Records drawn from a dataset
=== Section Start ===
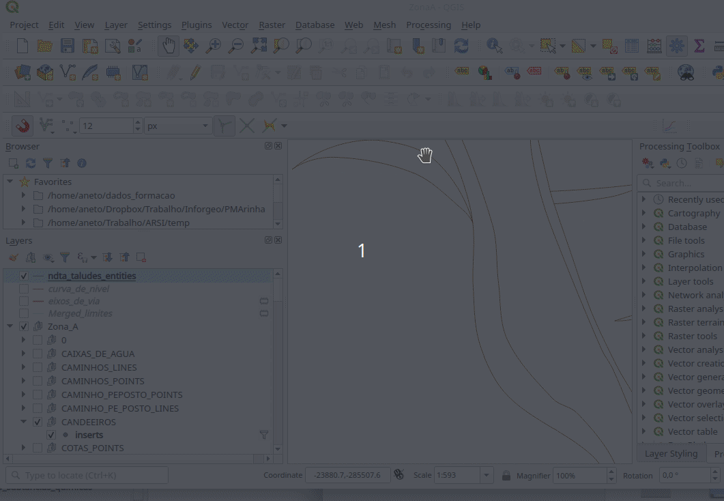The image size is (724, 501).
Task: Save the current QGIS project
Action: click(68, 46)
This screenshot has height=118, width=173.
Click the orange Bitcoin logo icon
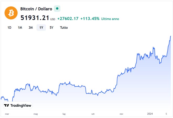click(x=11, y=13)
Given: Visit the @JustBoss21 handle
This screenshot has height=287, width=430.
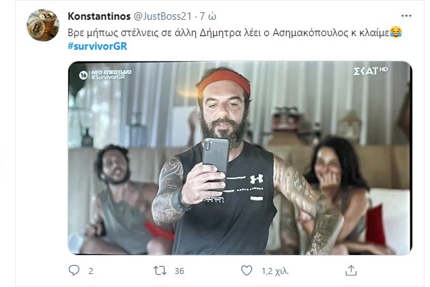Looking at the screenshot, I should point(162,16).
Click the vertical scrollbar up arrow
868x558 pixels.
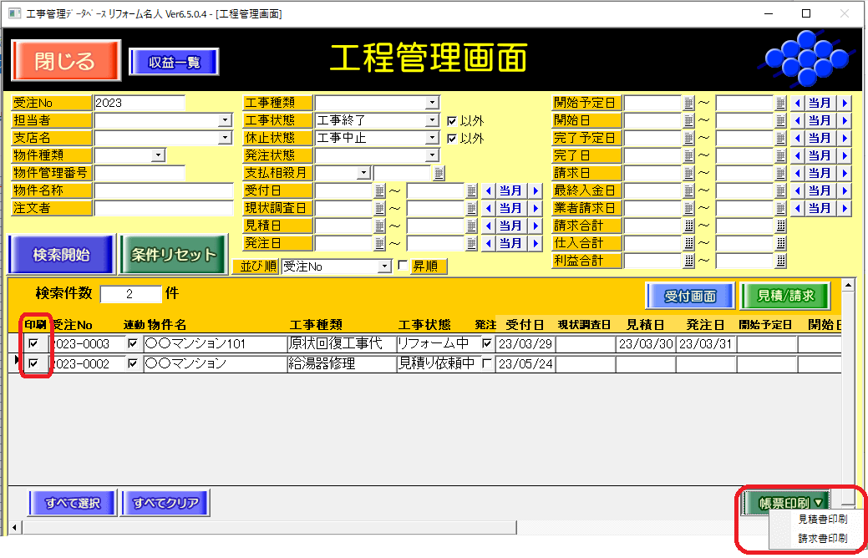848,286
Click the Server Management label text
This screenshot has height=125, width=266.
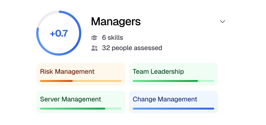click(71, 99)

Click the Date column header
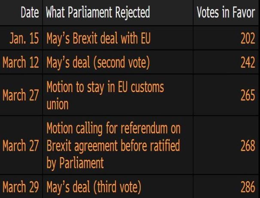(x=30, y=13)
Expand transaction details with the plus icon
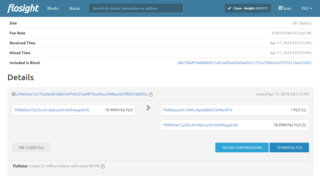The height and width of the screenshot is (177, 320). pos(13,94)
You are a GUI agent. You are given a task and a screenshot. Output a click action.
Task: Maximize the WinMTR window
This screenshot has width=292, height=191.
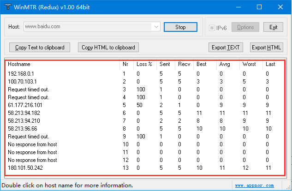click(x=259, y=7)
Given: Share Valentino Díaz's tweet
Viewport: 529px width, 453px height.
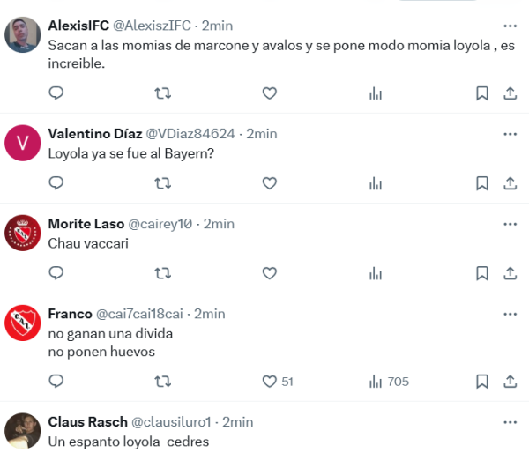Looking at the screenshot, I should 510,183.
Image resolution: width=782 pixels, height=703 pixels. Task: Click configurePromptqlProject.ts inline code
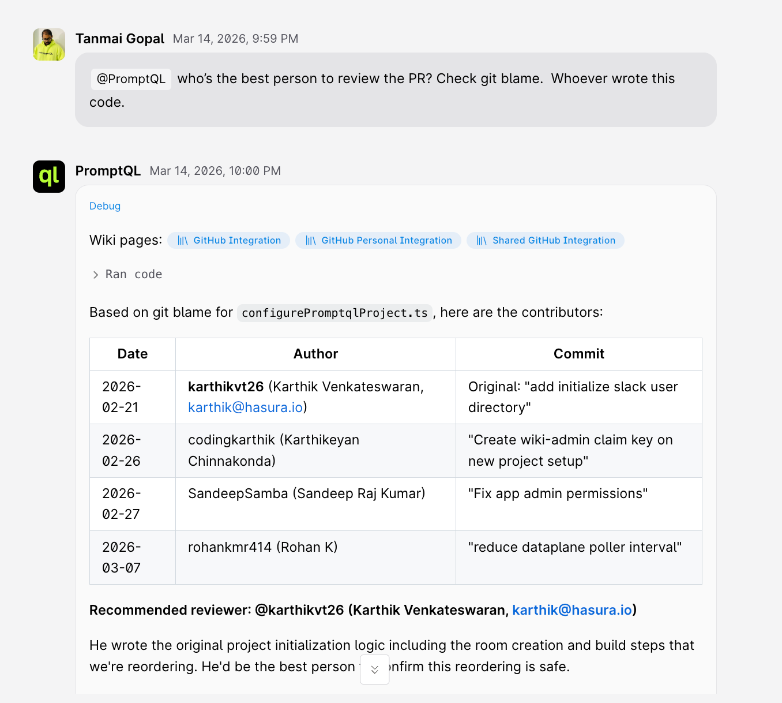[334, 313]
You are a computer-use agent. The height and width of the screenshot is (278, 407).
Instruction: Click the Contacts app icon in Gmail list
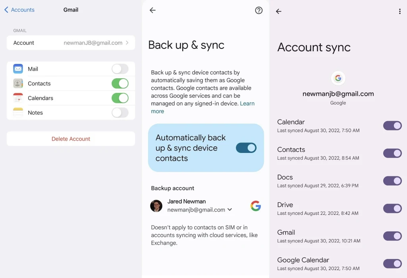tap(18, 83)
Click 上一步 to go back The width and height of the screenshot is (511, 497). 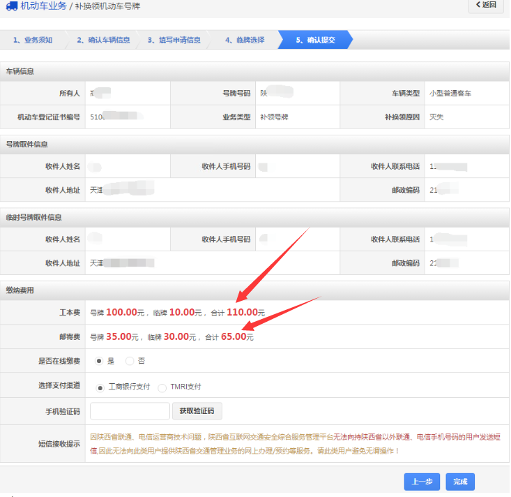pos(422,482)
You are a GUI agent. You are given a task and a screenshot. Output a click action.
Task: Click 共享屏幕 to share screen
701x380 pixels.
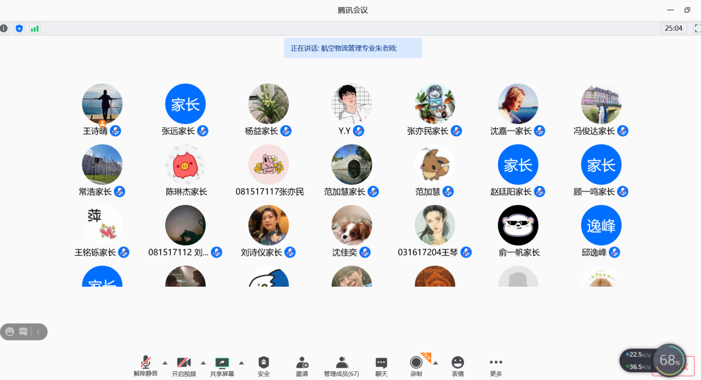click(x=222, y=366)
=== Section End ===
**Instructions for the task**.
Look above for the line with "This screenshot has height=125, width=266." and the line with "Given: Share Valentino Díaz's tweet". Give again exactly those two lines and all lines between them, pictures excluded.

**The answer**.
This screenshot has height=125, width=266.
click(71, 99)

Click the Date column header
(x=30, y=13)
Expand transaction details with the plus icon
The height and width of the screenshot is (177, 320). pos(13,94)
You are a GUI agent. You are given a task and a screenshot. Output a click action.
Task: Maximize the WinMTR window
This screenshot has width=292, height=191.
click(x=259, y=7)
Given: Share Valentino Díaz's tweet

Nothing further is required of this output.